BEGIN

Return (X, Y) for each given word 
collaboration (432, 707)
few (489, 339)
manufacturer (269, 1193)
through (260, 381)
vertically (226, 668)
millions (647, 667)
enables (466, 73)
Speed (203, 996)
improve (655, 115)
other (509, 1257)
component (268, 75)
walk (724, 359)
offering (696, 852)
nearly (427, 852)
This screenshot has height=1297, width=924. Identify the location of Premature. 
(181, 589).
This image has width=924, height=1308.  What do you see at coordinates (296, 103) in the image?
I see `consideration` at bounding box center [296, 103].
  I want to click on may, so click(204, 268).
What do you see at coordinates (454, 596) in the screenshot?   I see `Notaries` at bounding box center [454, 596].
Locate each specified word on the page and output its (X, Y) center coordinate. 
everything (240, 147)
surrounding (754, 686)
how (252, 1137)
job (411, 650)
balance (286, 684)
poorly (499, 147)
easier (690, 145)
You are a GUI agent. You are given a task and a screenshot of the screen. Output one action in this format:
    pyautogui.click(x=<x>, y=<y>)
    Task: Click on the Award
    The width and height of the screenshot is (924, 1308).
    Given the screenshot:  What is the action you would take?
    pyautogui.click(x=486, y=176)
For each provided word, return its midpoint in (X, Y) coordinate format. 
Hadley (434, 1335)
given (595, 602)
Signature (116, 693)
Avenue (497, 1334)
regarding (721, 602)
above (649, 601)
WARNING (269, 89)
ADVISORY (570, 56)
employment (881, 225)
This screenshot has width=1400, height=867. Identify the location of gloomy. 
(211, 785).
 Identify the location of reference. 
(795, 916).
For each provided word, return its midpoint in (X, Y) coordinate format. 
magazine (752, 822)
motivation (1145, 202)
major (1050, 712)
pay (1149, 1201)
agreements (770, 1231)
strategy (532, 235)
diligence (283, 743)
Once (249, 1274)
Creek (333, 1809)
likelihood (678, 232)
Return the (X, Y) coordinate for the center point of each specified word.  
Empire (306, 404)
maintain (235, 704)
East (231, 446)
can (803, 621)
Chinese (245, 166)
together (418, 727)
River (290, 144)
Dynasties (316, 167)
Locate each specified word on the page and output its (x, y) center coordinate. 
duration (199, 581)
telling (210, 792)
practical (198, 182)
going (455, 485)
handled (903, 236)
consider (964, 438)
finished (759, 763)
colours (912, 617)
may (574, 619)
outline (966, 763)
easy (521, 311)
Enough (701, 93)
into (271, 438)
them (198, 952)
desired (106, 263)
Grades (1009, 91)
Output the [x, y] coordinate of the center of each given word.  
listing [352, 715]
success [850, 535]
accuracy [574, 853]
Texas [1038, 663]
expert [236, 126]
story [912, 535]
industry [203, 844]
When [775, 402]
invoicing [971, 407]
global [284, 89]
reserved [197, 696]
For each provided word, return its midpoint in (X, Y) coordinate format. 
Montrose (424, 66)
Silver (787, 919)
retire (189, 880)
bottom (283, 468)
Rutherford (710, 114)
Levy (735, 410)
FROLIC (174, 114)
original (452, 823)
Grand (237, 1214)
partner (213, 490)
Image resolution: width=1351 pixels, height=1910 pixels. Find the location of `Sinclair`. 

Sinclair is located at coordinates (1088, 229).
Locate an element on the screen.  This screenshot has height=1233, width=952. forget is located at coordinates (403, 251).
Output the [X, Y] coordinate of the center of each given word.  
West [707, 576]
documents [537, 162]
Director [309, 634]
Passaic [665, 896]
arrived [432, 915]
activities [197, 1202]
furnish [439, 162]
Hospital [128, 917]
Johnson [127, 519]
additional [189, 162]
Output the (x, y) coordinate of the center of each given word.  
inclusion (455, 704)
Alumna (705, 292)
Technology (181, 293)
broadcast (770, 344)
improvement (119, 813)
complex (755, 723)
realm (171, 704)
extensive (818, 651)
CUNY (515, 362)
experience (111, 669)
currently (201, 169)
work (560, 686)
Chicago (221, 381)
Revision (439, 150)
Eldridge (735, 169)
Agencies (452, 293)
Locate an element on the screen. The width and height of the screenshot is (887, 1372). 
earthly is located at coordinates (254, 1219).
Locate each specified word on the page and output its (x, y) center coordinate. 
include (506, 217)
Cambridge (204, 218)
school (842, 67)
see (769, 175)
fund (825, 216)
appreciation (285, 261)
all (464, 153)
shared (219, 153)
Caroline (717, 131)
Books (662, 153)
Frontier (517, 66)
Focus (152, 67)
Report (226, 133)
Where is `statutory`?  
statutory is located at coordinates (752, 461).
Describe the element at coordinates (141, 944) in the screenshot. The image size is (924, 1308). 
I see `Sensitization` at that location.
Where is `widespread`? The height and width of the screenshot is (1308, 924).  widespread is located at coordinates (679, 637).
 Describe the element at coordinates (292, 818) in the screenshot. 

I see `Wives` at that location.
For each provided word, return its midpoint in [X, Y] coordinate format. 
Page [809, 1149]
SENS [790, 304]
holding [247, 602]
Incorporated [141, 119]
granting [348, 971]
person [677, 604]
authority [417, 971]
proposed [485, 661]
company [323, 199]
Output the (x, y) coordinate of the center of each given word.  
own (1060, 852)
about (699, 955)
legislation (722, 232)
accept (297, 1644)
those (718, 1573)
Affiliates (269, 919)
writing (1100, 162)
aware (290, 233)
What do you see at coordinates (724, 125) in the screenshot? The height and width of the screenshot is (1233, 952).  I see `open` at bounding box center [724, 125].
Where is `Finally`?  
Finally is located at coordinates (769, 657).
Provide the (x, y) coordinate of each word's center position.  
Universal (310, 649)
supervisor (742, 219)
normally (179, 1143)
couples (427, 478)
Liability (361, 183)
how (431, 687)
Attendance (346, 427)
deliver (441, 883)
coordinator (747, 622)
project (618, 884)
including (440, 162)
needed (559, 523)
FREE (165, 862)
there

END

Job =
Rewrite the records above with every "midpoint" changed to "center point", leaving all other text unchanged.

Correct response =
Return (X, Y) for each given word 
collaboration (432, 707)
few (489, 339)
manufacturer (269, 1193)
through (260, 381)
vertically (226, 668)
millions (647, 667)
enables (466, 73)
Speed (203, 996)
improve (655, 115)
other (509, 1257)
component (268, 75)
walk (724, 359)
offering (696, 852)
nearly (427, 852)
This screenshot has height=1297, width=924. Identify the location of Premature. 
(181, 589).
This image has width=924, height=1308.  What do you see at coordinates (296, 103) in the image?
I see `consideration` at bounding box center [296, 103].
  I want to click on may, so click(204, 268).
What do you see at coordinates (454, 596) in the screenshot?   I see `Notaries` at bounding box center [454, 596].
Locate each specified word on the page and output its (X, Y) center coordinate. 
everything (240, 147)
surrounding (754, 686)
how (252, 1137)
job (411, 650)
balance (286, 684)
poorly (499, 147)
easier (690, 145)
You are a GUI agent. You are given a task and a screenshot of the screen. Output one action in this format:
    pyautogui.click(x=<x>, y=<y>)
    Task: Click on the Award
    The width and height of the screenshot is (924, 1308).
    Given the screenshot:  What is the action you would take?
    pyautogui.click(x=486, y=176)
For each provided word, return its center point in (X, Y) coordinate format. 
Hadley (434, 1335)
given (595, 602)
Signature (116, 693)
Avenue (497, 1334)
regarding (721, 602)
above (649, 601)
WARNING (269, 89)
ADVISORY (570, 56)
employment (881, 225)
This screenshot has width=1400, height=867. Identify the location of gloomy. 
(211, 785).
 Identify the location of reference. 
(795, 916).
For each provided word, return its center point in (X, Y) coordinate format. 
magazine (752, 822)
motivation (1145, 202)
major (1050, 712)
pay (1149, 1201)
agreements (770, 1231)
strategy (532, 235)
diligence (283, 743)
Once (249, 1274)
Creek (333, 1809)
likelihood (678, 232)
Return the (X, Y) coordinate for the center point of each specified word.  
Empire (306, 404)
maintain (235, 704)
East (231, 446)
can (803, 621)
Chinese (245, 166)
together (418, 727)
River (290, 144)
Dynasties (316, 167)
Locate each specified word on the page and output its (x, y) center coordinate. 
duration (199, 581)
telling (210, 792)
practical (198, 182)
going (455, 485)
handled (903, 236)
consider (964, 438)
finished (759, 763)
colours (912, 617)
may (574, 619)
outline (966, 763)
easy (521, 311)
Enough (701, 93)
into (271, 438)
them (198, 952)
desired (106, 263)
Grades (1009, 91)
Output the [x, y] coordinate of the center of each given word.  
listing [352, 715]
success [850, 535]
accuracy [574, 853]
Texas [1038, 663]
expert [236, 126]
story [912, 535]
industry [203, 844]
When [775, 402]
invoicing [971, 407]
global [284, 89]
reserved [197, 696]
For each provided word, return its center point in (X, Y) coordinate format. 
Montrose (424, 66)
Silver (787, 919)
retire (189, 880)
bottom (283, 468)
Rutherford (710, 114)
Levy (735, 410)
FROLIC (174, 114)
original (452, 823)
Grand (237, 1214)
partner (213, 490)
Image resolution: width=1351 pixels, height=1910 pixels. Find the location of `Sinclair`. 

Sinclair is located at coordinates (1088, 229).
Locate an element on the screen.  This screenshot has height=1233, width=952. forget is located at coordinates (403, 251).
Output the [X, Y] coordinate of the center of each given word.  
West [707, 576]
documents [537, 162]
Director [309, 634]
Passaic [665, 896]
arrived [432, 915]
activities [197, 1202]
furnish [439, 162]
Hospital [128, 917]
Johnson [127, 519]
additional [189, 162]
Output the (x, y) coordinate of the center of each given word.  
inclusion (455, 704)
Alumna (705, 292)
Technology (181, 293)
broadcast (770, 344)
improvement (119, 813)
complex (755, 723)
realm (171, 704)
extensive (818, 651)
CUNY (515, 362)
experience (111, 669)
currently (201, 169)
work (560, 686)
Chicago (221, 381)
Revision (439, 150)
Eldridge (735, 169)
Agencies (452, 293)
Locate an element on the screen. The width and height of the screenshot is (887, 1372). 
earthly is located at coordinates (254, 1219).
Locate each specified word on the page and output its (x, y) center coordinate. 
include (506, 217)
Cambridge (204, 218)
school (842, 67)
see (769, 175)
fund (825, 216)
appreciation (285, 261)
all (464, 153)
shared (219, 153)
Caroline (717, 131)
Books (662, 153)
Frontier (517, 66)
Focus (152, 67)
Report (226, 133)
Where is `statutory`?  
statutory is located at coordinates (752, 461).
Describe the element at coordinates (141, 944) in the screenshot. The image size is (924, 1308). 
I see `Sensitization` at that location.
Where is `widespread`? The height and width of the screenshot is (1308, 924).  widespread is located at coordinates (679, 637).
 Describe the element at coordinates (292, 818) in the screenshot. 

I see `Wives` at that location.
For each provided word, return its center point in [X, Y] coordinate format. 
Page [809, 1149]
SENS [790, 304]
holding [247, 602]
Incorporated [141, 119]
granting [348, 971]
person [677, 604]
authority [417, 971]
proposed [485, 661]
company [323, 199]
Output the (x, y) coordinate of the center of each given word.  
own (1060, 852)
about (699, 955)
legislation (722, 232)
accept (297, 1644)
those (718, 1573)
Affiliates (269, 919)
writing (1100, 162)
aware (290, 233)
What do you see at coordinates (724, 125) in the screenshot? The height and width of the screenshot is (1233, 952).  I see `open` at bounding box center [724, 125].
Where is `Finally`?  
Finally is located at coordinates (769, 657).
Provide the (x, y) coordinate of each word's center position.  
Universal (310, 649)
supervisor (742, 219)
normally (179, 1143)
couples (427, 478)
Liability (361, 183)
how (431, 687)
Attendance (346, 427)
deliver (441, 883)
coordinator (747, 622)
project (618, 884)
including (440, 162)
needed (559, 523)
FREE (165, 862)
there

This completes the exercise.